State laws vary on whether clinicians must report domestic violence to law enforcement. In some states, injuries caused by weapons or criminal acts require a police report regardless of the patient’s wishes. In others, the decision to involve authorities rests with the patient. The hospital social worker can explain what your state requires.
Discharge Planning and Unsafe Home Situations
This is the category most people encounter, and it has nothing to do with abuse. Federal regulations from the Centers for Medicare and Medicaid Services require hospitals to evaluate every patient’s discharge needs. A registered nurse or social worker must assess whether you can manage your own care after leaving the hospital, whether family or friends are available and willing to help, and whether community services exist to fill any gaps.
If you’re recovering from surgery and live alone, if you need specialized equipment like oxygen or a hospital bed at home, if your housing situation is unstable, or if modifications to your home are needed for safe recovery, a social worker gets involved. The evaluation also considers whether you have insurance to cover follow-up care, access to transportation, and a working phone to reach providers. When none of those support systems are adequate, the team must assess options for transfer to a rehabilitation facility, skilled nursing facility, or other residential setting.

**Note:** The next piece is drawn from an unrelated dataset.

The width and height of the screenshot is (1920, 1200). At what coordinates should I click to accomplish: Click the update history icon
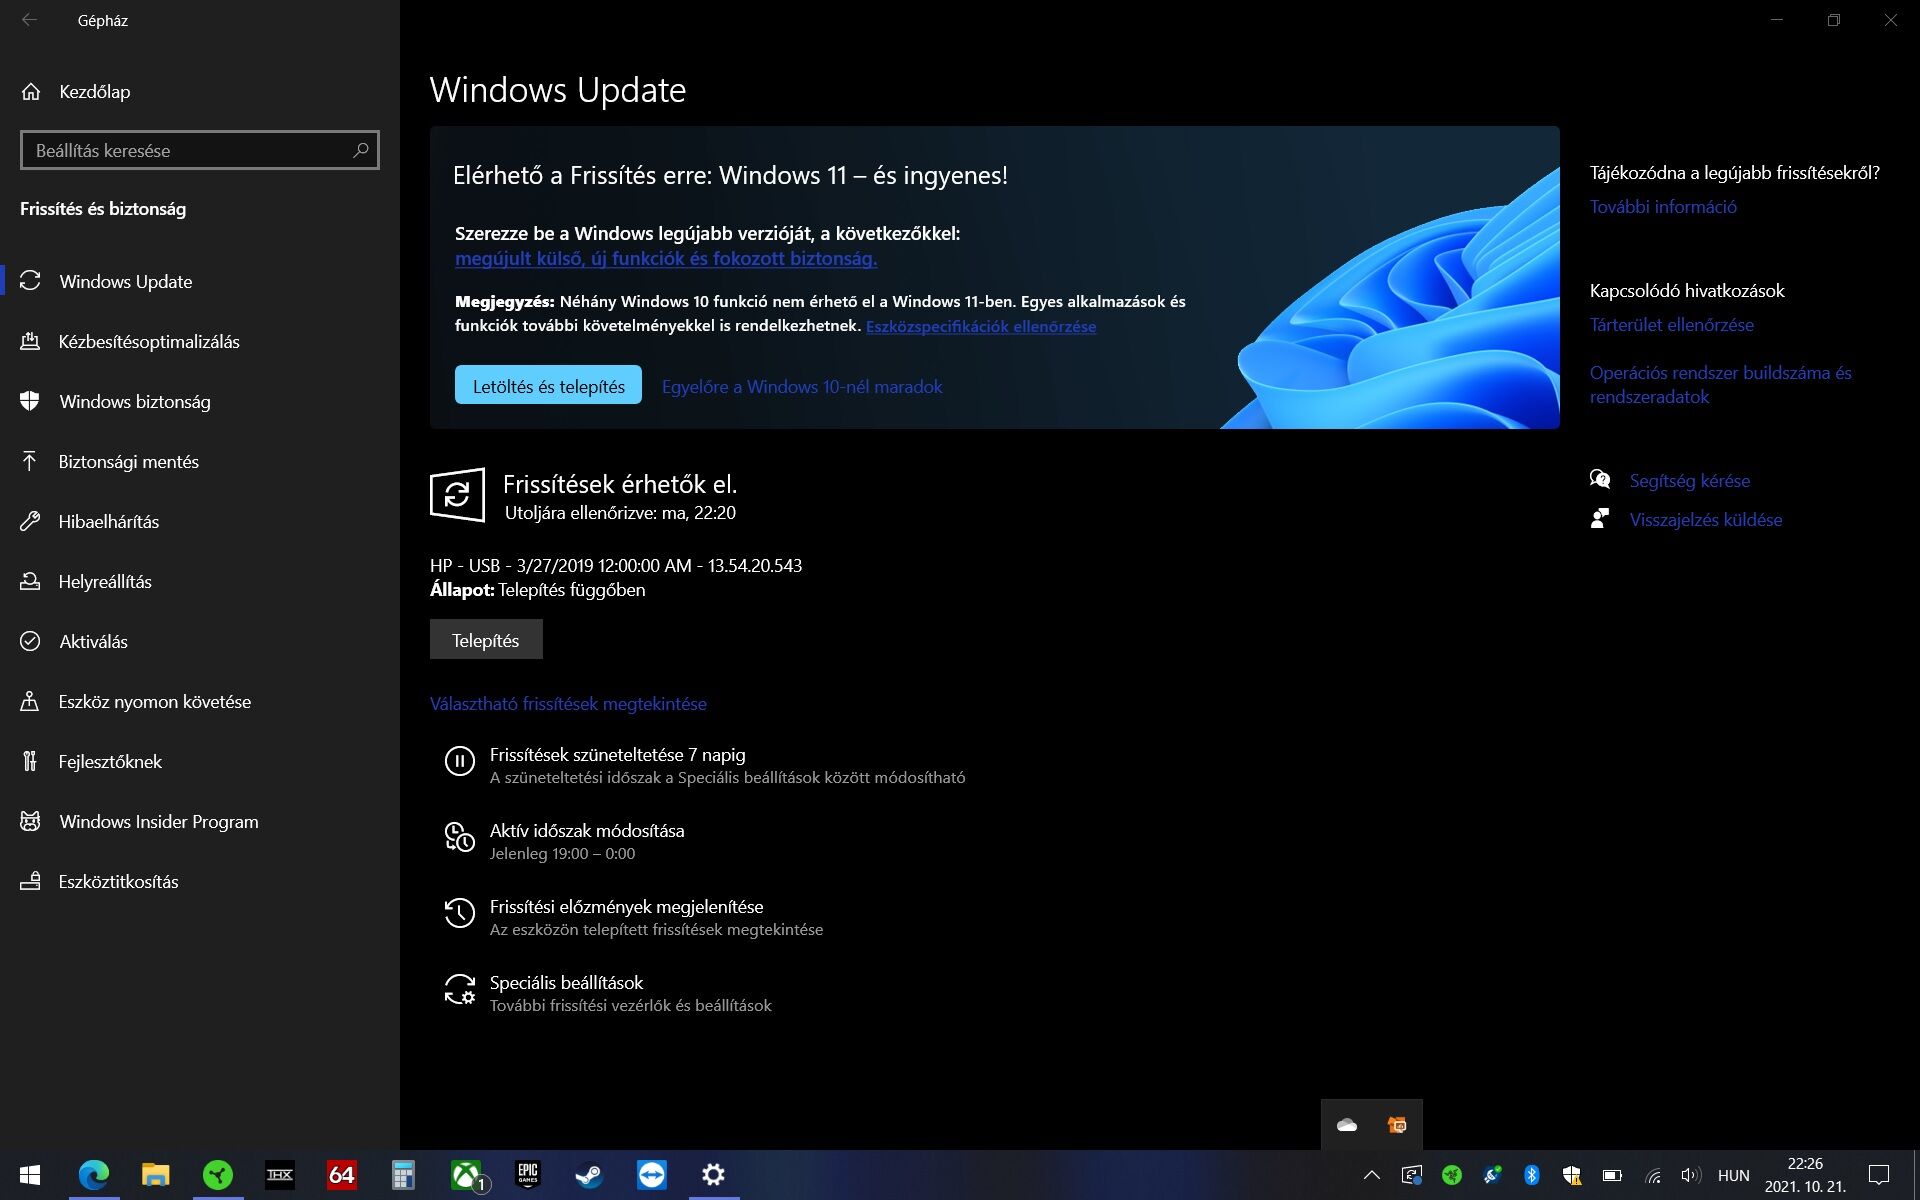(x=459, y=913)
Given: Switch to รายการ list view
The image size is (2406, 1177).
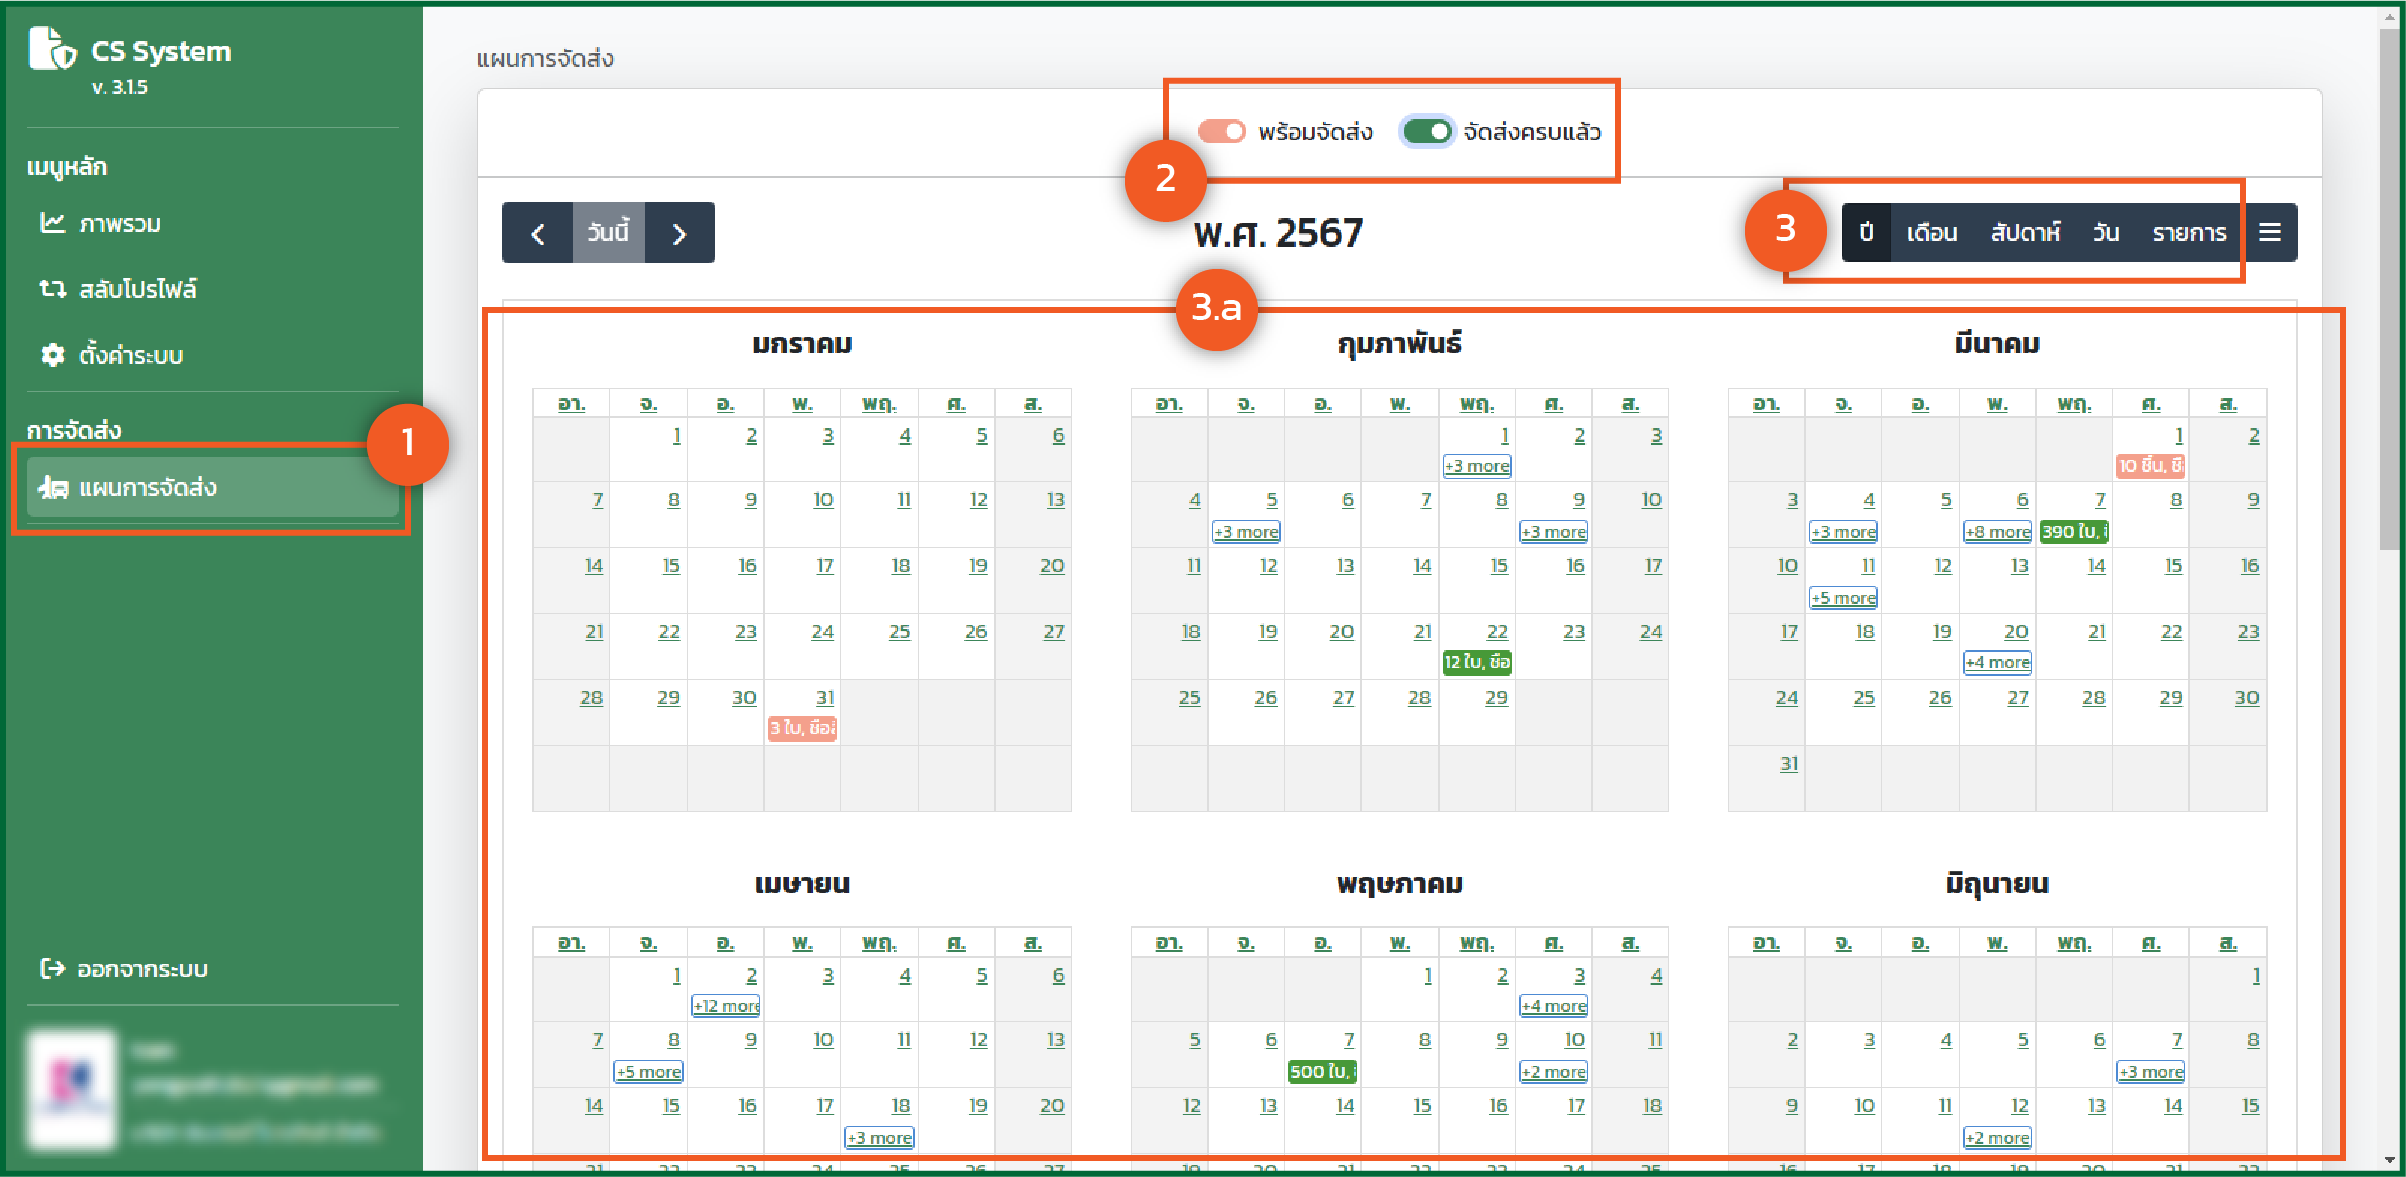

For patients experiencing homelessness, the process is straightforward: when a provider in the emergency department learns a patient has no stable housing and is likely to be discharged, a social worker is consulted to identify a safe place for the patient to go. The aim is to avoid discharging anyone to the street.
Insurance, Financial Hardship, and Resource Needs
Hospital social workers also step in when the barrier isn’t medical but financial. If you’re uninsured and facing a large bill, a social worker can help you apply for Medicaid, charity care programs, or hospital financial assistance. If you need prescriptions you can’t afford, help enrolling in assistance programs, or connections to food banks and utility assistance, a social work referral covers all of that.
These referrals often happen automatically based on information collected at admission. If you list no insurance, indicate housing instability, or mention difficulty affording medications, a social worker may reach out to you without anyone on the medical team making a special request.
What Happens After the Referral
When the referral is for resources or discharge planning, a hospital social worker typically visits your bedside, asks about your living situation and support network, and works with your medical team to build a realistic plan. This can happen within hours of admission or closer to discharge, depending on your needs. You’re not in trouble. The social worker is there to solve logistical problems.
When the referral is a mandatory report to an outside agency like child protective services or adult protective services, the process moves to an investigation. A caseworker from the agency will assess the situation, which may involve home visits, interviews, and a review of medical records. The hospital’s role at that point is to provide the information that prompted the concern. In abuse and neglect cases, the investigation happens whether or not the patient or family wants it to proceed.
In both scenarios, the social worker is bound by confidentiality rules. Information is shared only to the extent the law allows, and the goal in every case is safety and stability, not punishment.